List of tasks —
1. According to the running backs preview, why does any slack practice bring a Wisconsin running back closer to the bench?
2. Carry on with the running backs preview from the point at which it stops.

*** Opening Text provided ***

Spring Football Preview: Running Backs

Starting on March 22, Wisconsin football starts its run to the 2012 Rose Bowl with five straight weeks of spring football. In preparation for the camp, Badger Nation breaks down the seven positions over the next seven days. Today, we examine the running backs.

MADISON — New Wisconsin running backs coach Thomas Hammock should enjoy a pleasant surprise when he first works with the Badgers backs as spring camp opens March 22.

It won't be the fact that he has two 1,000 yard running backs in his stable to teach. Nor will it be that both Montee Ball and James White have at least two more years in the program for Hammock to enjoy. Although, both are nice.

No, Hammock will get to enjoy the simple pleasure of giving orders and directions and seeing them promptly followed — with zest even.

You see, departed running backs coach John Settle left behind a simple credo that Badger running backs have grown used to: Production Plays.

As a result, any slack practice, any drill where another running back outshines you is one very real step closer to riding the bench. Every day demands the running backs very best, because if they don't give it, a teammate will.

"It is not something we just pay lip service to," Settle said during the season. "We have always played the guys that give us a chance to win. When we are recruiting, we lay it all out right away. No one comes here with false promises. All of our backs no production plays."

Presumed starter Montee Ball discovered both the worst and best of that maxim in 2010.

After coming on strong as a freshman in 2009, Ball assumed he would be the No. 2 man in the offense behind John Clay for Ball's sophomore year. Following a slow fall camp, however, and struggling in the first few games of the season, true freshman James White took Ball's place in the lineup as he failed to produce. Moved to No. 3 on the depth chart, Ball finally hit the bottom when he didn't receive a single carry in the Badgers epic victory over Ohio State.

Still, Ball said all the right things, kept his head up and was given another chance when Clay went down with a knee injury in the next game. He stopped dancing in the backfield and started to produce once again during Big Ten play. By the end of the season, Ball had amassed 18 touchdowns and 996 yards at 6.1 yards per carry.

"It is always good when you have guys that learn from their mistakes and move forward," Settle said. "It happened to him early and it seems to have a lasting effect with him. It was pretty easy to get his attention to it."

"I credit them for that for sure," Ball added. "They are most definitely men of their word."

Where the Badger running backs work ethic shines through isn't in yards or touchdowns — though with White and Ball combining for 2,048 yards and 32 touchdowns, the stats do look shiny — but in ball security.

Including Clay, the UW running back trio combined to take 506 carries and lose one fumble last season. And even that one meager fumble came as a result of White trying to stretch the ball over the end zone pylon for his first career touchdown.

After the play, White was pulled aside by Bielema who delivered a quick message to his freshman speedster.

*** Closing Text provided ***
*** Opening Supplied material ***

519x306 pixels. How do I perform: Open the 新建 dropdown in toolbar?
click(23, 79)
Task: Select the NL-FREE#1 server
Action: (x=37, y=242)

*** Closing Supplied material ***

Outputs by task —
1. The backs operate under the credo "Production Plays," which departed coach John Settle left behind, so playing time goes to whoever produces. Every day therefore demands a back's very best, because if he does not give it, a teammate will.

2.
"At Wisconsin, we run the ball through the end zone," Bielema said. "We don't stretch the ball across, we run it across."

White learned quickly. He didn't fumble for the rest of the season.

"The guys do a heck of a job accepting responsibility for our actions. If you mess up in practice they know they are pulled right out, and those type of things add up," Settle said. "The biggest thing, is it has to be a pride factor. And that stuff comes with focus.

"If you are busy beating yourself you are not beating the other team."

After Ball and White, redshirt senior Zach Brown will be given an opportunity to earn playing time once again after injury and uneven performance forced him out of the running backs rotation in 2010.

Brown rushed for 1,152 yards at a respectable 4.8 yards per clip in his first three seasons, but took a voluntary red shirt last year when it became clear during fall camp the emergence of White had pushed him to No. 4 on the depth chart.

The fifth-year senior should be more motivated than ever with Wisconsin's top ranked prospect Melvin Gordon enrolling in the fall, creating a situation similar to last year for Brown, and redshirt freshman Jeff Lewis getting more comfortable in the offense.

Lewis averaged 6.6 yards per carry during his senior year at Brookfield Central High, and earned his UW scholarship after impressive Settle with his shiftiness, speed and agility.

"I have had dramatic increases with my speed and my strength," Lewis said. "Overall, my explosiveness has gotten better. I can tell the way I come off the ball and making my cuts on points that my speed is getting there."

Gordon was a first-team all-state selection by AP and Wisconsin Football Coaches Association as a senior, also WFCA's Offensive Player of the Year after rushing for 38 touchdowns and 2,009 yards on 158 carries and catching three touchdowns passes.

"[Gordon] shows toughness, can run between the tackles, but the added dimension is his top-end speed," Settle said during signing day. "We got really fast last year with Montee Ball and James White, and now we have gotten even faster."

It will be up to Brown to produce in a way that makes Bielema consider his running backs stable too deep for Gordon to crack in the fall.